## What to produce
Please recast every line of the records below as a Markdown table with two columns, Line No. and Record Text, giving each line its own row and leaving out blank lines.

Stored records:
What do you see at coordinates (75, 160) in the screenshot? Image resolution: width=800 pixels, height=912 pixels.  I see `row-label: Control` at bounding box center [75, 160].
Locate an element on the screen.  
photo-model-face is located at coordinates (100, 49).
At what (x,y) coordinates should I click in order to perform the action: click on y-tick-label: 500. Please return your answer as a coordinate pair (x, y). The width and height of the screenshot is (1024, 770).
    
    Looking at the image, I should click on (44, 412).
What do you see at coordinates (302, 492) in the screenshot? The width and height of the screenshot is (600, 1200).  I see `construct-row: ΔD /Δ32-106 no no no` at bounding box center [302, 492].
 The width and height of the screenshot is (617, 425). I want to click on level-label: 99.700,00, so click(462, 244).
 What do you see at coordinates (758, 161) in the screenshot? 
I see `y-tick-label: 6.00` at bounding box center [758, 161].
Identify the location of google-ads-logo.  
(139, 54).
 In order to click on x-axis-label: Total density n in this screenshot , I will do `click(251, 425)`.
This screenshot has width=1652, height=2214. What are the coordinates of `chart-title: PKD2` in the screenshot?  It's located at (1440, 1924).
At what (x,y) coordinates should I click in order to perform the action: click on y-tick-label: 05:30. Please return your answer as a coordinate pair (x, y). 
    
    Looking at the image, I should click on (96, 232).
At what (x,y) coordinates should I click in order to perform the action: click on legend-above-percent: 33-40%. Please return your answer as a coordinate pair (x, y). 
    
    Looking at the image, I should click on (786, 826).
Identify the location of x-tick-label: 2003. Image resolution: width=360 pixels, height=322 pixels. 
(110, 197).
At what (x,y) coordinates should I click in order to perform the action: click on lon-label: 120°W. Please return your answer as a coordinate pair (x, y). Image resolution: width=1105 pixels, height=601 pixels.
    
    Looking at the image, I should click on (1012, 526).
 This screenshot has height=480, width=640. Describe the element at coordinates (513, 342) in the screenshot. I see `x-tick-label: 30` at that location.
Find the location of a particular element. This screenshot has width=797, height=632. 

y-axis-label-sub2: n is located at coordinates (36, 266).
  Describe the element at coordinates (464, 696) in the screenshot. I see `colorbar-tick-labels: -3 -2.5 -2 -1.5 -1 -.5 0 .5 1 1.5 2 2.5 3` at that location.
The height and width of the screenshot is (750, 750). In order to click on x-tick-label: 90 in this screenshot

## Exercise solution
| Line No. | Record Text |
|---|---|
| 1 | What do you see at coordinates (75, 160) in the screenshot? Image resolution: width=800 pixels, height=912 pixels.  I see `row-label: Control` at bounding box center [75, 160]. |
| 2 | Locate an element on the screen.   |
| 3 | photo-model-face is located at coordinates (100, 49). |
| 4 | At what (x,y) coordinates should I click in order to perform the action: click on y-tick-label: 500. Please return your answer as a coordinate pair (x, y). The width and height of the screenshot is (1024, 770). |
| 5 |     Looking at the image, I should click on (44, 412). |
| 6 | What do you see at coordinates (302, 492) in the screenshot? The width and height of the screenshot is (600, 1200).  I see `construct-row: ΔD /Δ32-106 no no no` at bounding box center [302, 492]. |
| 7 |  The width and height of the screenshot is (617, 425). I want to click on level-label: 99.700,00, so click(462, 244). |
| 8 |  What do you see at coordinates (758, 161) in the screenshot?  |
| 9 | I see `y-tick-label: 6.00` at bounding box center [758, 161]. |
| 10 | Identify the location of google-ads-logo.   |
| 11 | (139, 54). |
| 12 |  In order to click on x-axis-label: Total density n in this screenshot , I will do `click(251, 425)`. |
| 13 | This screenshot has width=1652, height=2214. What are the coordinates of `chart-title: PKD2` in the screenshot?  It's located at (1440, 1924). |
| 14 | At what (x,y) coordinates should I click in order to perform the action: click on y-tick-label: 05:30. Please return your answer as a coordinate pair (x, y).  |
| 15 |     Looking at the image, I should click on (96, 232). |
| 16 | At what (x,y) coordinates should I click in order to perform the action: click on legend-above-percent: 33-40%. Please return your answer as a coordinate pair (x, y).  |
| 17 |     Looking at the image, I should click on (786, 826). |
| 18 | Identify the location of x-tick-label: 2003. Image resolution: width=360 pixels, height=322 pixels.  |
| 19 | (110, 197). |
| 20 | At what (x,y) coordinates should I click in order to perform the action: click on lon-label: 120°W. Please return your answer as a coordinate pair (x, y). Image resolution: width=1105 pixels, height=601 pixels. |
| 21 |     Looking at the image, I should click on (1012, 526). |
| 22 |  This screenshot has height=480, width=640. Describe the element at coordinates (513, 342) in the screenshot. I see `x-tick-label: 30` at that location. |
| 23 | Find the location of a particular element. This screenshot has width=797, height=632.  |
| 24 | y-axis-label-sub2: n is located at coordinates (36, 266). |
| 25 |   Describe the element at coordinates (464, 696) in the screenshot. I see `colorbar-tick-labels: -3 -2.5 -2 -1.5 -1 -.5 0 .5 1 1.5 2 2.5 3` at that location. |
| 26 | The height and width of the screenshot is (750, 750). In order to click on x-tick-label: 90 in this screenshot |